2016年が始まりました。今年は会社を始めて3年目になります。
弊社はまだまだ小さな会社ですが、昨年後半から少しずつ人が増えるにつれ、また取引先やパートナーが増えるにつれ、判断に迷う場面が増えてきました。
例えば、

・あるビジネスにGoするべきか?やめるべきか?(事業判断)

・社員の行動を厳しく指導するか?それとも優しく受け入れるか?(人材の管理)

・顧客やパートナー等、取引先との交渉に強く出るか?それとも譲歩するか?(ステークホルダーへの対応)

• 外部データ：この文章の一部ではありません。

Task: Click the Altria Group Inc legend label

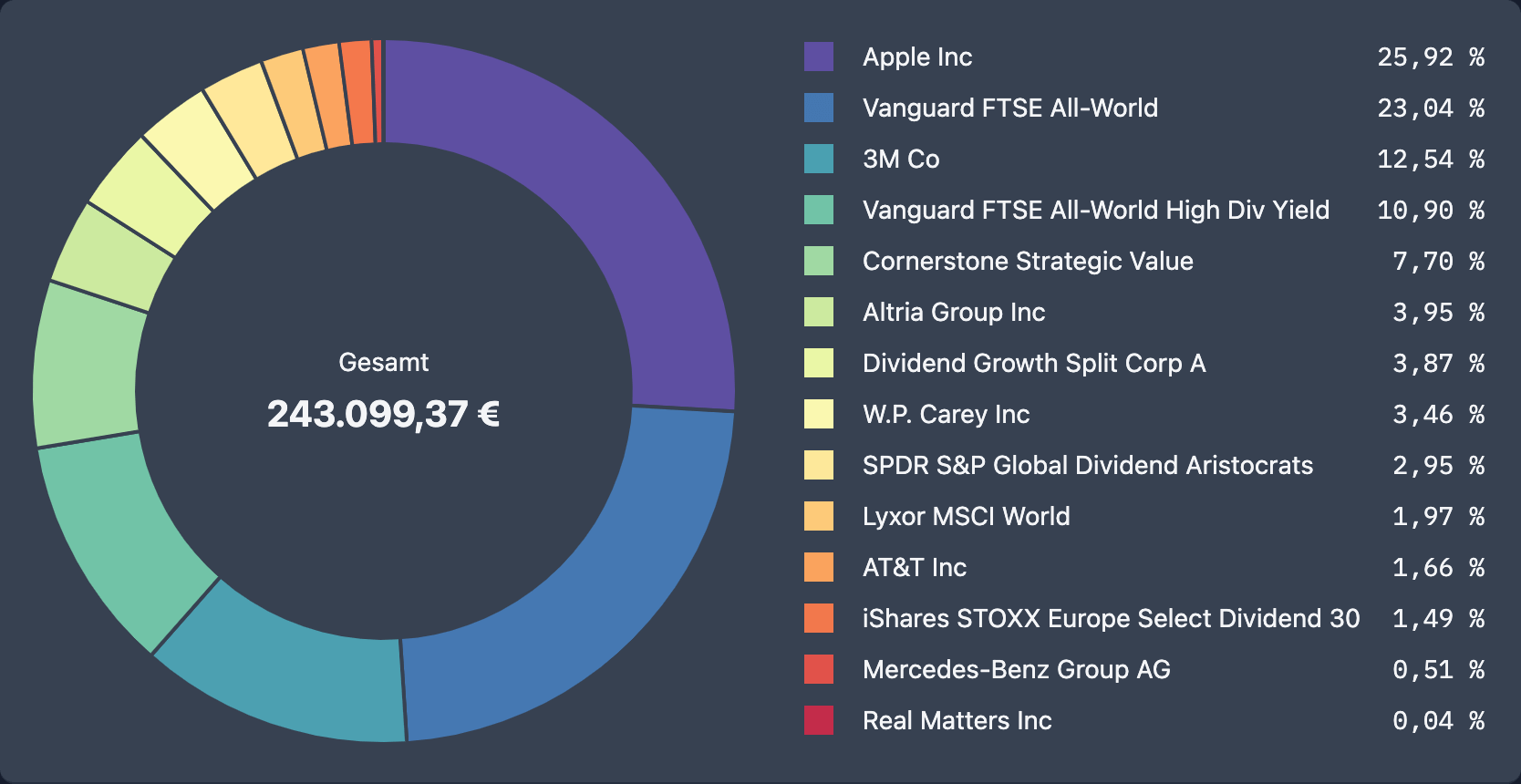Action: click(953, 312)
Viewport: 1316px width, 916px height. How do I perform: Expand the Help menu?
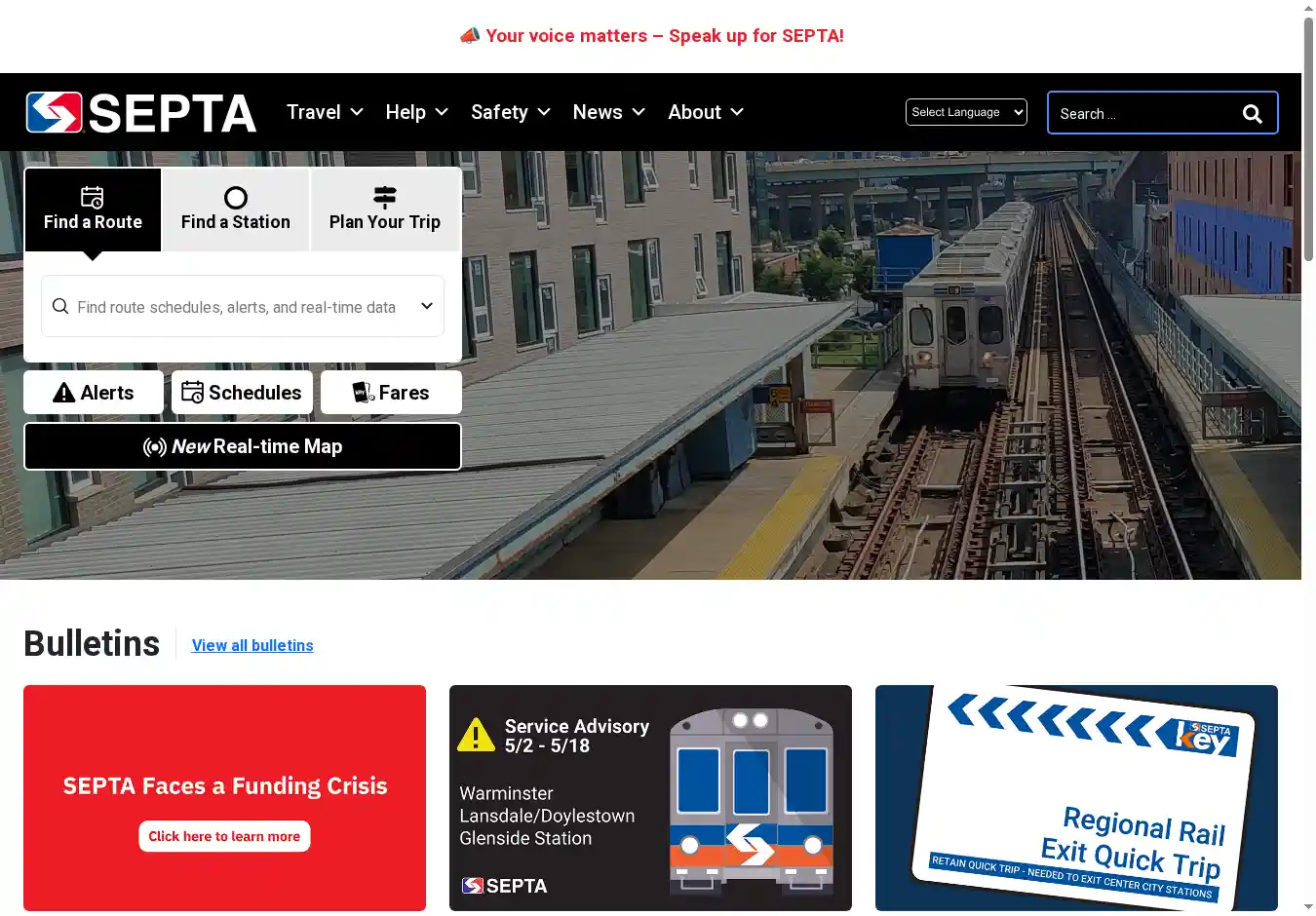416,112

・・・等々。こうした葛藤(=自信の中で考えが対立すること)が日々発生していたのが私の2015年でした。仕事をしていれば当たり前のことばかりなので、皆さんも日々こうした葛藤に対してなんらかの判断をされているのだと思います。

恐らく会社が成長すればするほどこうした葛藤はその規模感や発生頻度ともに今後も増えていくのだろうなぁ、と思います。世の中の先輩経営者は色々とこうした葛藤を乗り越えて成長してきたのだと想像しますが、自分自身もこれらの葛藤を乗り越えていくことが、自分を成長させる意味で重要だなと思っています。

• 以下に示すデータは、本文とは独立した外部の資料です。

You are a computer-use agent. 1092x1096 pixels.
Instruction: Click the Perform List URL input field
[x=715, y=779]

そこで今日は、葛藤した時に経営者が持つべき考え方を3つほどまとめておきます。

 

1.「自分の価値観」ではなく「会社の理念」を判断基準にする

例えば人材管理の場面。お客様へのメールの返信が遅い社員がいたとします。それに対して、「もっと早く返信しなさい」というだけではまだその社員はその行動を繰り返してしまう可能性があります。それは「なぜそうしなければいけないのか」まだ含めて伝わっていないからです。 

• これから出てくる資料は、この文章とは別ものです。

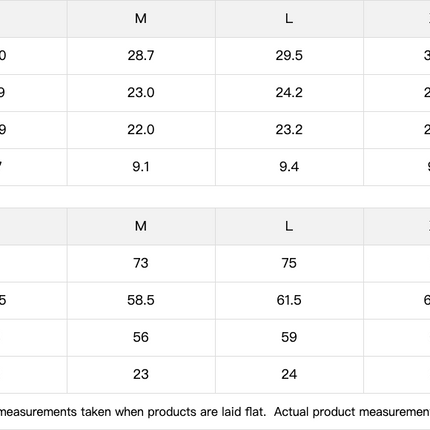The width and height of the screenshot is (430, 430).
Task: Select the 59 cell
Action: coord(289,337)
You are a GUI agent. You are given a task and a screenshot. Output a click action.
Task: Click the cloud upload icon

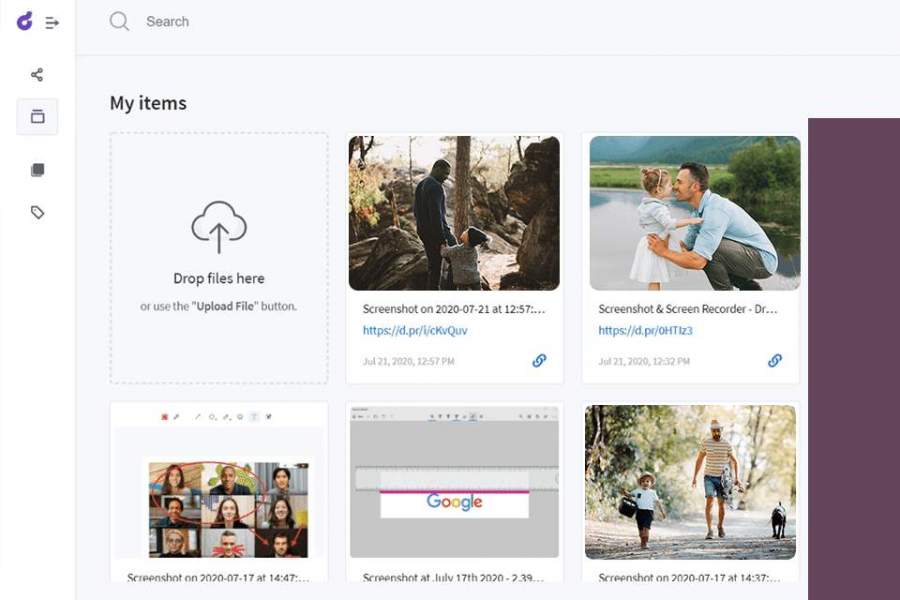(219, 227)
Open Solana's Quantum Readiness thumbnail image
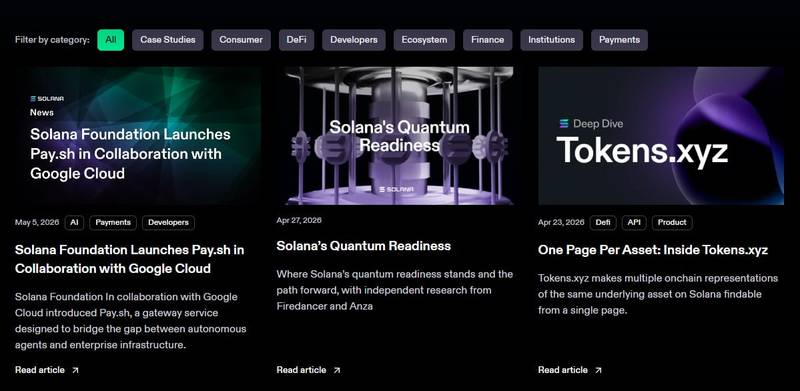The image size is (800, 391). [399, 136]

ある行動を社員に求めるためには、管理者からの個人的なフィードバックではなく、なんらかの基準が必要です。企業で言えばその求める行動の基準が「理念」です。社員は会社の理念という”旗印”のもとに集まっている集団であり、その理念を基準としてフィードバックすることには一定の合理性があります。理念に基準にすることで、「私たちが理念に掲げているように、お客様にスピーディーに対応することは、我々が我々であるために最も重要なことの一つです。それを分かってほしい。」と伝えることができます。

もっとも、いきなり理念を振りかざされても「?」となってしまうことも多いと思います。それゆえに、「どういう会社に入るつもりで入社してもらうのか」「どういう働き方を評価するのか」といった、人材の採用、評価の場面でこの理念を常に語っていくことが大事です。そもそも理念が明確でない場合も多いと思いますので、その場合はまずはそれを作ることから始めましょう。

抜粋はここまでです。